On 04/17/2018 03:30 AM, Rudolf Marek wrote:
Hi,
I found new microcode here [1], I used cpu00610F01_ver0600111F_2018-03-05_AC55EB96.bin as a microcode for my Trinity family15h CPU. I hacked together a new microcode header which contains the equivalence table etc to be able to load this microcode into the CPU from Linux.
dd if=/lib/firmware/amd-ucode/microcode_amd_fam15h.bin bs=1 count=84 of=header.bin cat header.bin cpu00610F01_ver0600111F_2018-03-05_AC55EB96.bin > microcode_amd_fam15h.bin
copy the file to same location and trigger update:
echo 1 > /sys/devices/system/cpu/microcode/reload
[ 6032.948243] microcode: CPU0: new patch_level=0x0600111f [ 6032.964913] microcode: CPU2: new patch_level=0x0600111f
Please note that the header.bin does contain a size of the microcode blob, but it happens to be the same, so it works. Normally the container may contain more microcode blobs.

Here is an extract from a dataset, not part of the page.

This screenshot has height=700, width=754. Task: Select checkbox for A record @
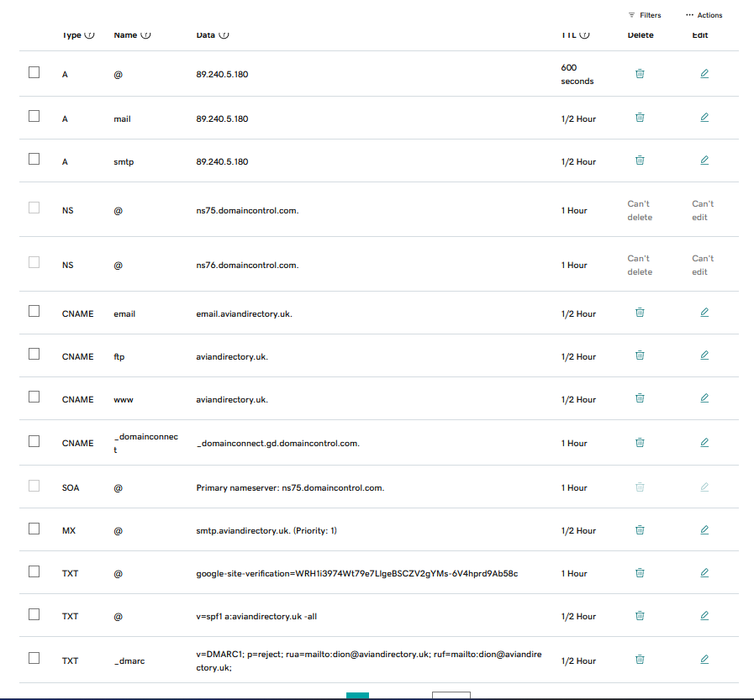pos(34,72)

But in my case I use just "right" one for my CPU.
The new microcode seems to be adding the IBPB feature.
Thanks Rudolf
This didn't work on my piledriver CPU's :[
When I try to "reload" nothing happens not even an error in dmesg....the reload command has never worked for me no matter what system I use intel or amd.

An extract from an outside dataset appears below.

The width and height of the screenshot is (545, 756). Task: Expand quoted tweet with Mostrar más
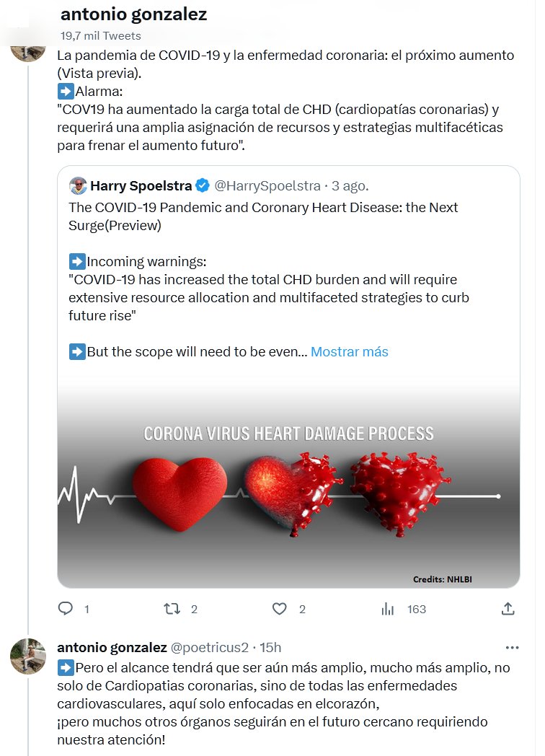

Thanks for helping. I can't believe everyone else is so nonchalant about all this considering how important it is I still haven't figured out how to update the microcode on any of my computers - no guides I have found actually work and no distros have the new microcode for intel or amd despite it having been months.
For the best security one should have both the new microcode and the lfence msr?